M.K. THOMAS, J., concurs; MAKAR, J. concurs with opinion.
MAKAR, J., concurring with opinion.
Affirmance is due whether under the more deferential standard of appellate review established by the Legislature in 2011, see § 390.01114(4)(b)(2), Florida Statutes, or the more pliant one previously fashioned and applied by Florida appellate courts. See generally In re Doe 13–A, 136 So.3d 723 (Fla. 1st DCA 2014) (concurring/dissenting opinions discussing the different standards). The minor's testimony, which was not subject to cross-examination, fell short of the clear and convincing standard required to obtain a judicial order that her parents not be notified she is seeking to terminate her pregnancy (under Florida law, she has the right to seek the medical procedure even if her parents are notified and do not consent); see § 743.065, Fla. Stat. (2016). Among many evidentiary deficiencies, the minor did not know what the medical procedure involved (and had no plan if post-surgical complications arose), had accepted little or no responsibility for "anything at all" in her life, and planned on her parents paying for the procedure. The limited evidentiary record paints a portrait of an emotionally overwhelmed young woman lacking sufficient maturity to make this critical decision independent of her parents for whom she expressed only a generalized fear about their possible reaction. On appeal, the "question is only whether a reasonable judge could have reached the conclusion of this trial judge based on the non-adversarial appellate record presented under the über-deferential standard of appellate review. This exercise in appellate restraint requires affirmance." Id. at 748 (Makar, J., dissenting).

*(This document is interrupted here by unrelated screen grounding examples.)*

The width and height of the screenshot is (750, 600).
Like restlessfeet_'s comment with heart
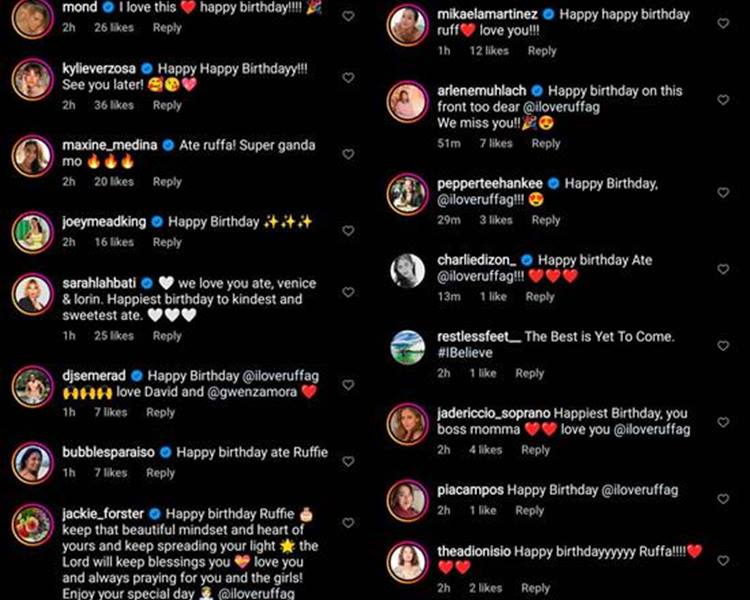tap(723, 345)
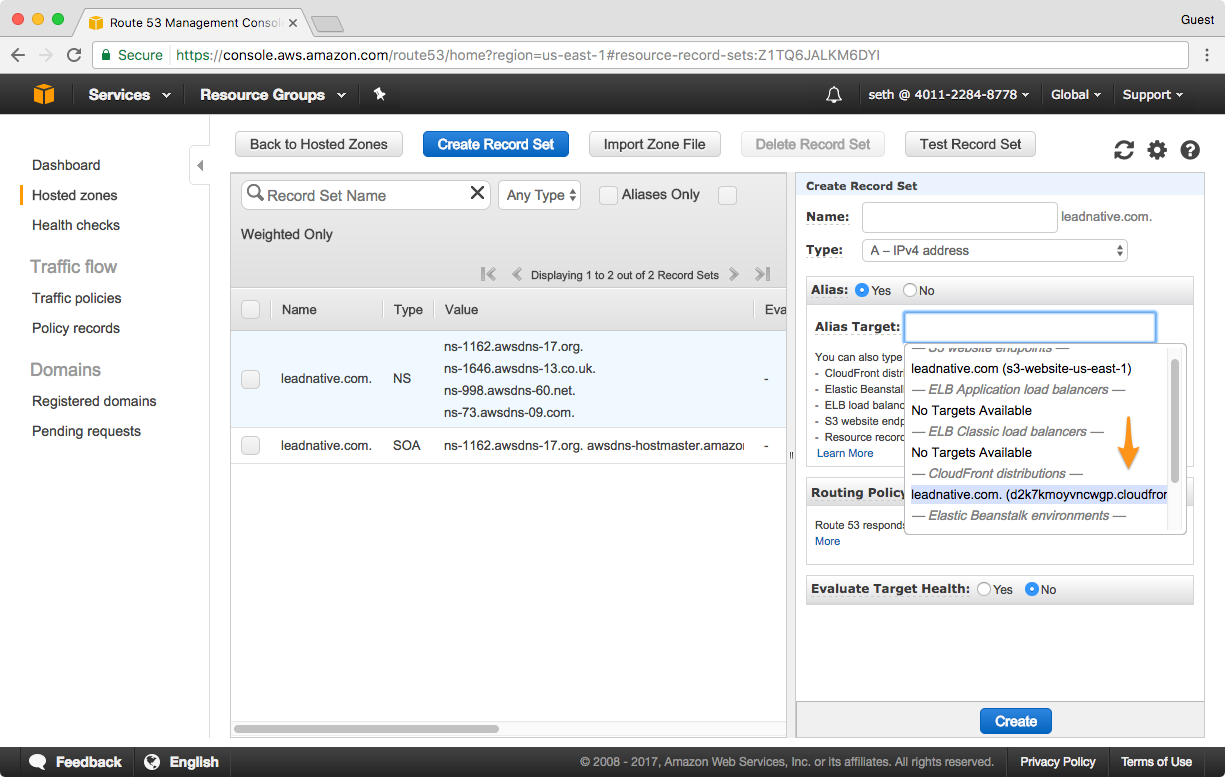Click the blue Create button

[x=1015, y=721]
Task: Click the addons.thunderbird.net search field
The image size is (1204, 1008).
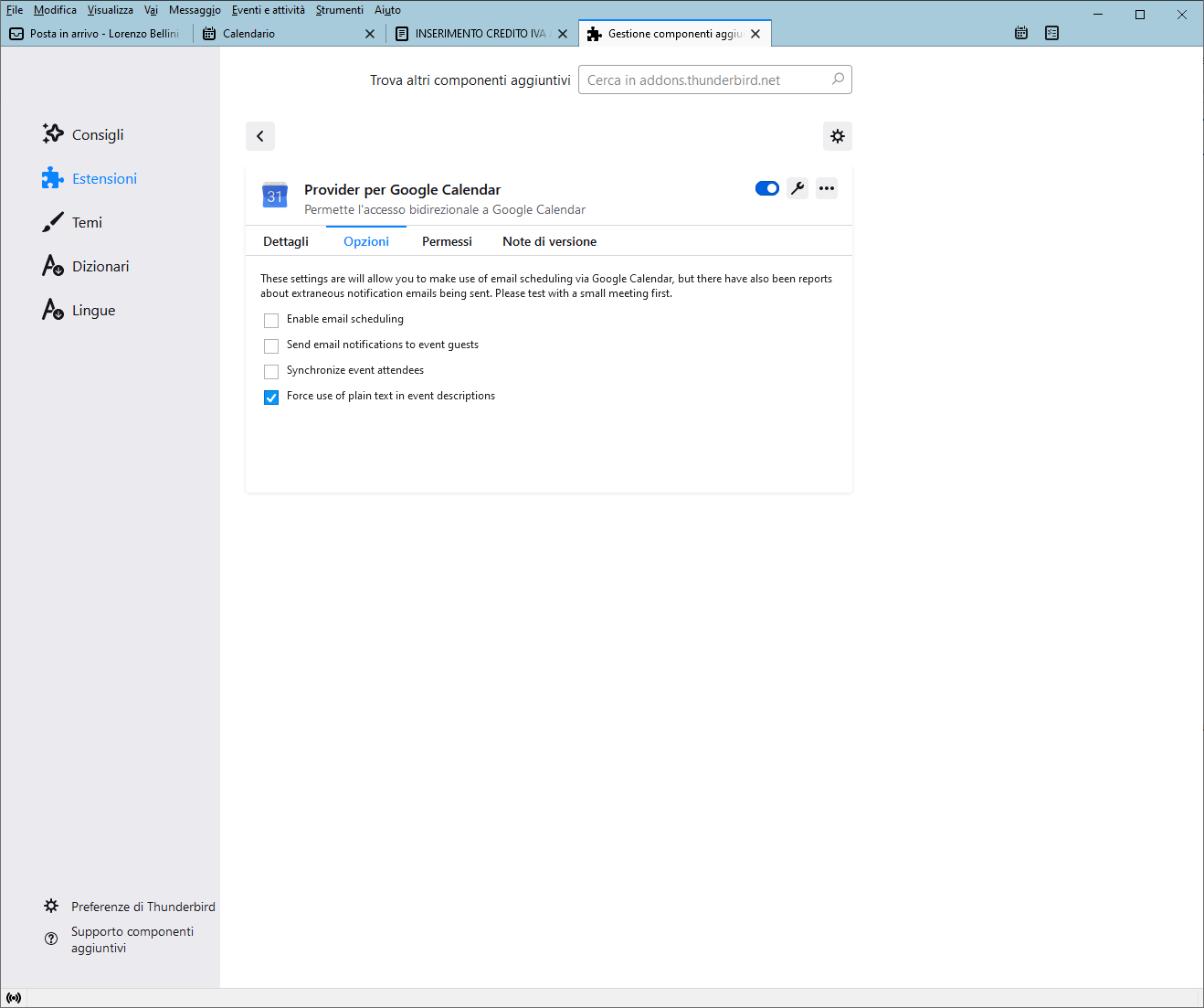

For the past three years, the statewide approval rate for judicial grants of petitions has grown from about 89.5% in 2013, to 90.5% in 2014, to 94.7% in 2015. See Office of State Ct. Admin., Parental Notice of Abortion Act: Petitions Filed and Disposed by Circuit and County, January through December 2013, 2014 & 2015 (on file with the administration). Correspondingly, the dismissals of petitions have declined from about 10.5% in 2013, to 9.5% in 2014, to 5.3% in 2015. Id.